Mellow Billow

The Great Content Migration

Posted by: Jurgen Appelo on: 23 September, 2009

It is amazing how easily I can fall into the trap of not following my own advice…

I often tell people that corporate web sites are a thing of the last century. They are só 1999. In those years, when there was nothing else available but a number of crappy and expensive CMS tools, the most natural thing to do for businesses was to launch their own sites on the Internet. And the fight for visitors made some owners of search engines filthily rich.

But nowadays there are big social networks available, for free, with plenty of features and widgets. Social networks are huge applications that ordinary CMS-systems will never be able to compete with. Why create a photo album when uploading pictures to Flickr is much easier? Why build a corporate calendar when we have Google Calendar and Meetup? Why host your own slides and white papers when you can easily make them available with SlideShare and Ning? Why install your own FAQ system when there are plenty of good Wiki sites available?

And even more important: why not use the rich social features (with millions of existing users) that an ordinary CMS can never provide?

More and more content is moving away from corporate web sites to social networks. It won’t be long before the corporate site is nothing more than a shallow façade with a 1-page mash-up of content that is hosted on ten or twenty specialized platforms. And maybe even that single page can disappear in the end…

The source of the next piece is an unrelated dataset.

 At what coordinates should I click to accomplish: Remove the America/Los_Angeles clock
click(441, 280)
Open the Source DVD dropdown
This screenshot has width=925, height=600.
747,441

I firmly believe in this big migration of content to social platforms, and thus it was quite strange, and a bit silly actually, that I was trying to define the content pages for a brand new site for the business unit that I am leading. I had drawn a traditional site map, just like ten years ago! I’m almost embarrassed to say it had headings like “vision”, “products”, “projects”, “services”, “contact”, and stuff like that. Can you believe it? But then I realized that I was falling into the trap of not following my own advice.

Why was I trying to create the 10,000,000th corporate site with no visitors?

Why was I planning to publish content on a location where there are no people?

I’m glad I came to my senses before any harm was done. I revised my plan, and now my plan includes content to be published on LinkedIn, Facebook, Twitter, SlideShare, Flickr, YouTube, and Delicious. After all, that’s where most of our customers are.

And yes, we might have 1-page mash-up of aggregated content, for the more conservative old-style “web surfers” out there. Possibly… When we have time.

2 Responses to "The Great Content Migration"

What would an ideal first page of results from a Google search for your company name contain? What would be the ideal first result? When I ask myself these questions, it seems like the corporate website is still a necessity.

@Brandon – I agree with you that from a search point of view, a corporate website is still a necessity. But doing the things we do – we want to focus on word-of-mouth exposure, and where better to facilitate this than on those social platforms.